Wednesday, January 25, 2012

Put Your Clown Noses On :)


This is a picture of my four amazingly wonderful kids and I.  We had family pictures done the in December and this one is my favorite.  We had the best time that day, however, when we put on the clown noses, our day got even brighter.  We had the most amazing time laughing with each other.  The noses brought out a happier, funnier, more remarkable side of each of us.  No matter what kind of mood I am in, this picture makes me smile.  I have it framed at work and at home in a couple of places.  I even have a copy of it on my phone.   When I look at this picture it brings me back to that day and I see complete joy and happiness.  I see a family that is eating disorder free. J 

Today, I have really been looking at how blessed I am.  I am truly thankful everyday for the awesome people in my life, but the Lord gave me four beautiful children.  Each one of them are unique and clever and just wonderful in their own special way.  Each one of them know the buttons to push and an each one of them know me better then I know myself.  My little one will always warm me up a sausage biscuit in the morning when he is warming his up.  I do not want one every morning, but without fail he does it and brings it to me.  Some mornings I feel like he knows I need to eat.
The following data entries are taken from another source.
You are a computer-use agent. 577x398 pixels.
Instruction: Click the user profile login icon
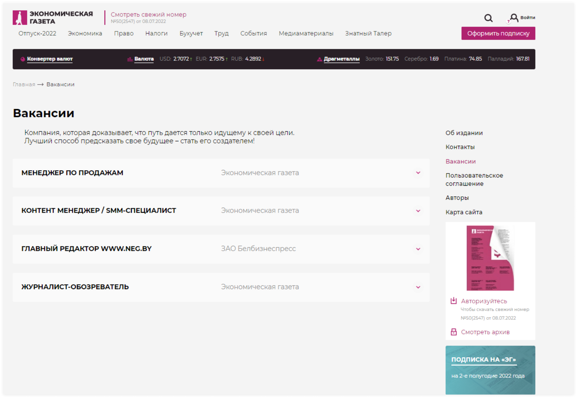514,18
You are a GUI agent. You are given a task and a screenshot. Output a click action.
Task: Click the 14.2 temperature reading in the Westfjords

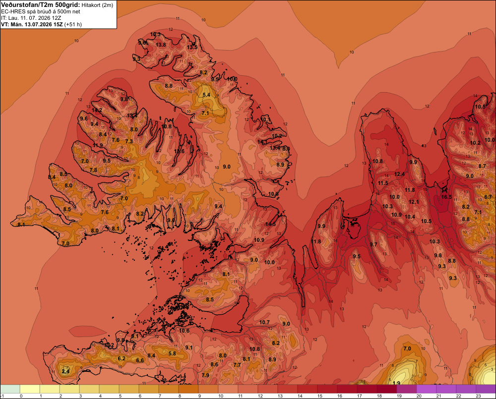[x=97, y=110]
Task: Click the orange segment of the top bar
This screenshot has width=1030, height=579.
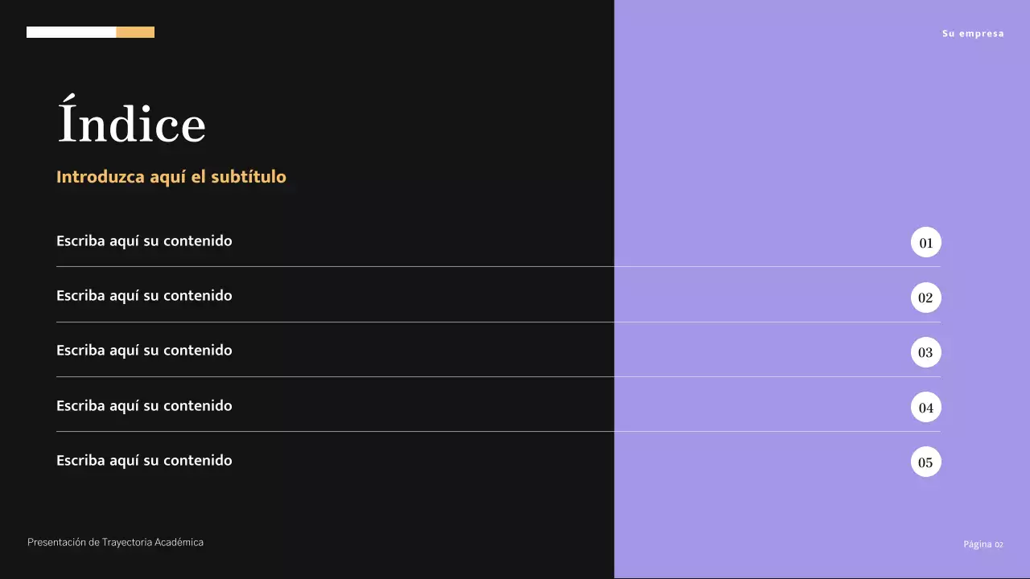Action: pyautogui.click(x=135, y=32)
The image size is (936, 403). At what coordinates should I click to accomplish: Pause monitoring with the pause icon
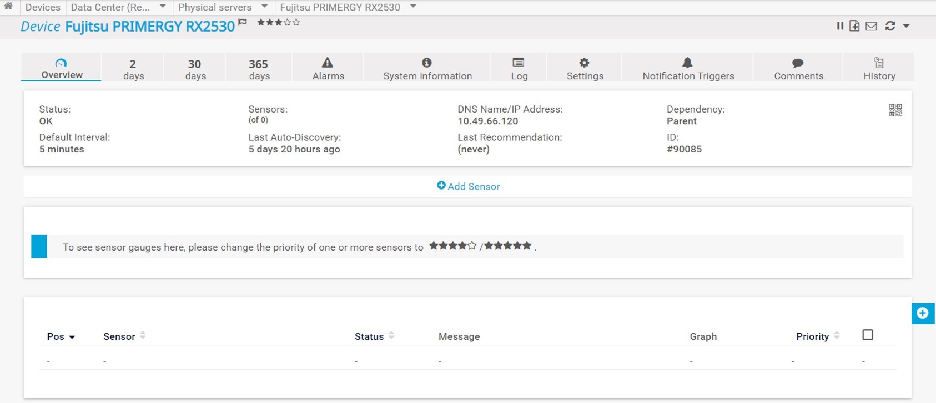[x=840, y=26]
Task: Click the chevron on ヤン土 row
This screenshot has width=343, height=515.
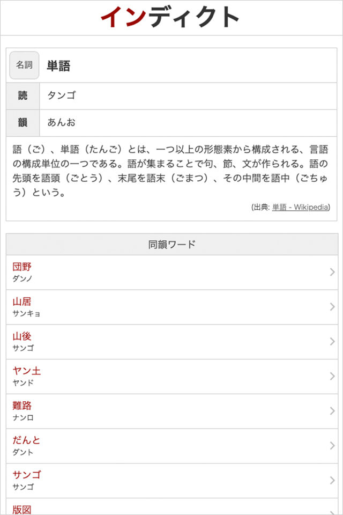Action: (x=332, y=376)
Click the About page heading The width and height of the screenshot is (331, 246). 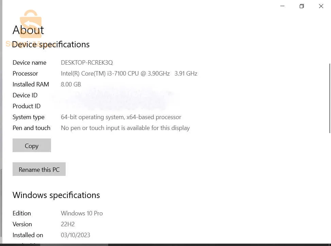[x=28, y=30]
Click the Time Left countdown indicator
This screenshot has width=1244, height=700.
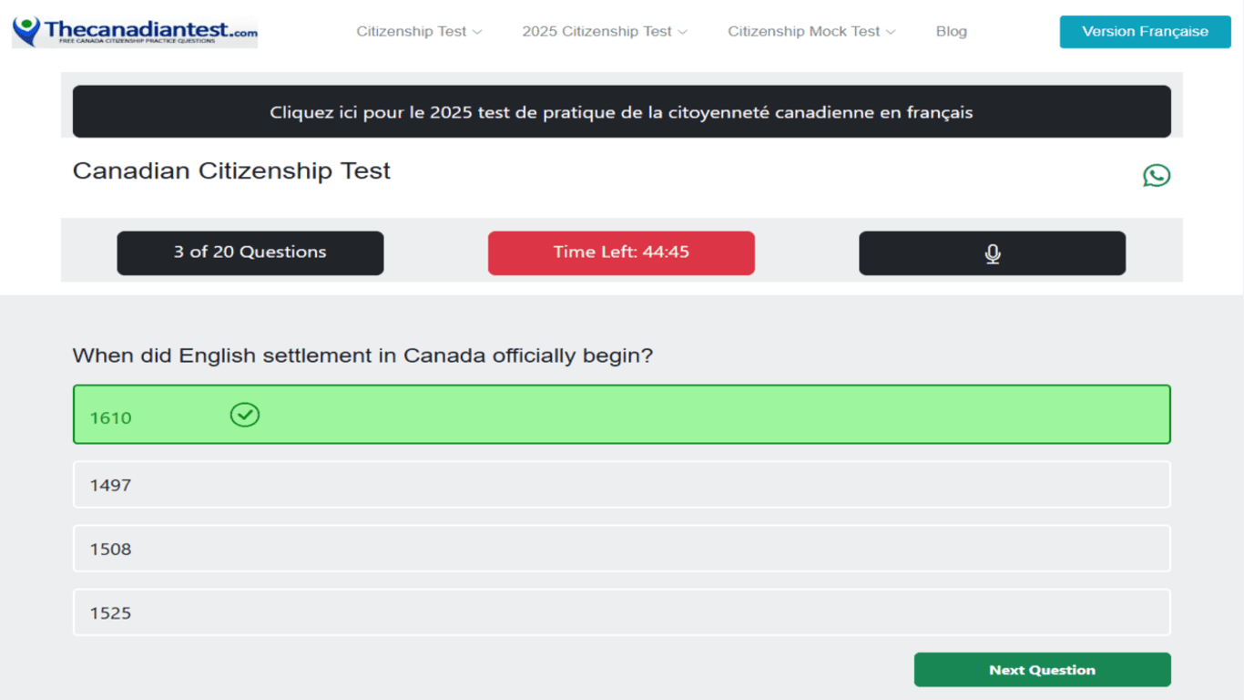point(621,252)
The other two boys are so great to tell me that I do not need to be on a diet or workout.  They are so sweet to me.  Then, there is Clowey.  I am already so worried that I will pass on my bad ED habits to her.  She is just like me and yet I want her to be nothing like me.  I want my kids to have confidence in who they are.  To be leaders and not followers and to have strength in their faith to know that even when they feel like they are walking alone they are truly walking with Him.  I want my cycle of eating disordered living to end with me.    These kids are my heart ~ these kids are the reason I breathe every day.  They deserve a life free of it.

Sometimes you need a little silly in your life.  No matter what is going on, what you are feeling, what your mind is telling you – put on your clown noses and laugh.  Wear the noses with pride and let yourself for a few moments be happy.